There are occasional exceptions, but they’re pretty rare, and often unexpected: Paco Rabanne Black XS for Men, for example, which is ridiculously sweet but enjoyably silly and smells of strawberries (though it’s based on a variation on orange); or Marc Jacobs Bang – hideous advertising, hideous bottle, but actually not such a bad scent inside. But mostly it’s sniff and recoil in horror: why does anyone buy this stuff? Just because they’re told to? It doesn’t seem to make sense.

There again, maybe it was always this way: apart from sad exceptions it’s the good, on the whole, that tends to survive, while the rubbish and the dreadful is quietly dropped and disappears. And perhaps it was just the same in the 1920s or the 1950s. The difference, today, is that there are far too many launches, the industry having backed itself into an unprofitable corner where only the latest thing sells, but only because it’s the latest thing – and it’s all too quickly superceded.

Booked

It’s turned out to be hard to keep much other work going while working on the next book (the forests book, that is), and as for earning a living – well, they say that writing books is no way to make money and boy were they right. It’s a good way to stop making money, for sure: my income’s gone steadily down ever since I started writing Forgotten Fruits, and it’s now pretty much reached zero.

But in the meantime the (very) occasional thing comes along, and one of these, thanks to Nathalie Grainger and the inimitable Roja Dove, was being invited to write a chapter for Quintessentially Perfume, a new book on perfume and the perfume industry. Next up: how about a weekly perfume column? I’m waiting for your call…

The perfume industry: welcome to 1972

If there’s one thing I’m totally passionate about it’s perfume – more than poetry, more than parsnips, more than peristyles or pain-au-chocolat. I find perfume, and the multi-billion dollar perfume industry, absolutely fascinating, and I’d love to write more about it, especially as there are so few good perfume journalists out there.

Why this should be is a bit of a mystery, but it means that for most people the subject of perfume continues to be surrounded by as much mystification and snobbery as the subject of, say, wine was a good twenty years ago.

Today, largely thanks to two decades of excellent wine journalism, we know more about wine than we ever did before, and that’s reflected not just in our confidence in choosing from the vast array of choice on offer, but also in the booming health of the industry itself.

Perfume cornerSo why, when wine journalism is so good, is the general standard of perfume writing so pathetic? A lot of the blame lies with the perfume companies themselves, most of whose press releases somehow manage to combine utter nonsense with flights of pretension so other-worldly that one wonders what kind of prescription drugs their copywriters are on. What’s depressing, though, is how many ‘beauty’ journalists simply copy out the crap that the perfume companies send them, which does nothing to help the poor reader understand what the fragrance in question is about.

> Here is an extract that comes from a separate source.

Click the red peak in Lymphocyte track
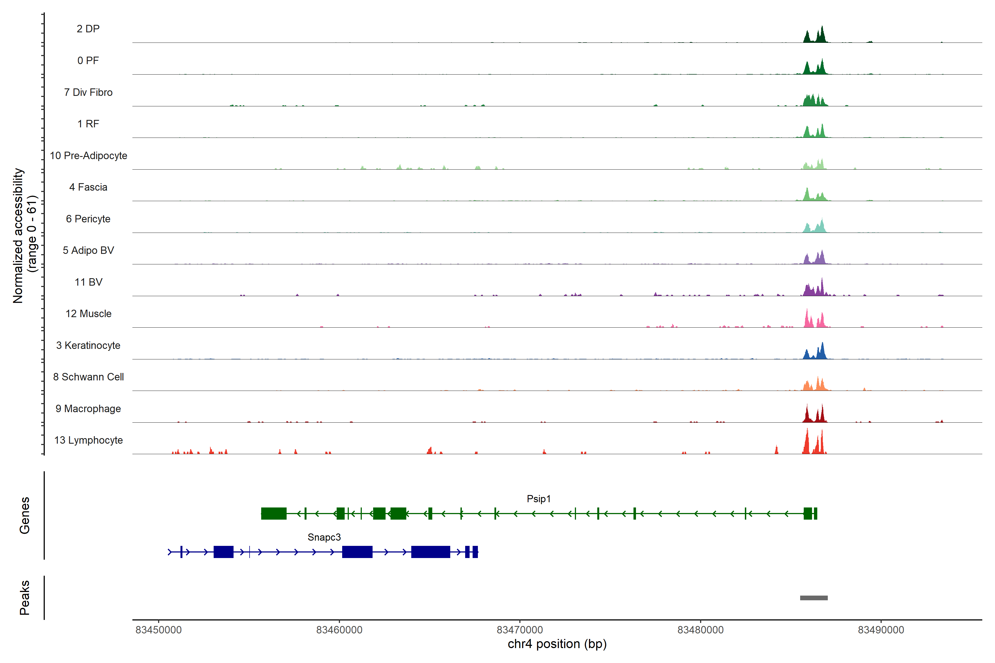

The result is a sector dominated by the brands with the deepest pockets and the perfumes with the biggest advertising budgets: it’s as if we’re still stuck in the 1970s days of wine, with most people’s choice limited to the scent equivalents of Mateus Rose and Blue Nun.

Is it any wonder shopping for perfume is such a dispiriting experience? With practically no useful information to go on, how is anyone supposed to make an informed decision when they’re confronted by the hundreds of different perfumes on the shelves of an average department store – especially with over-made-up saleswomen bearing down on them from all sides, spraying noxious clouds of the latest big-name scent in their direction?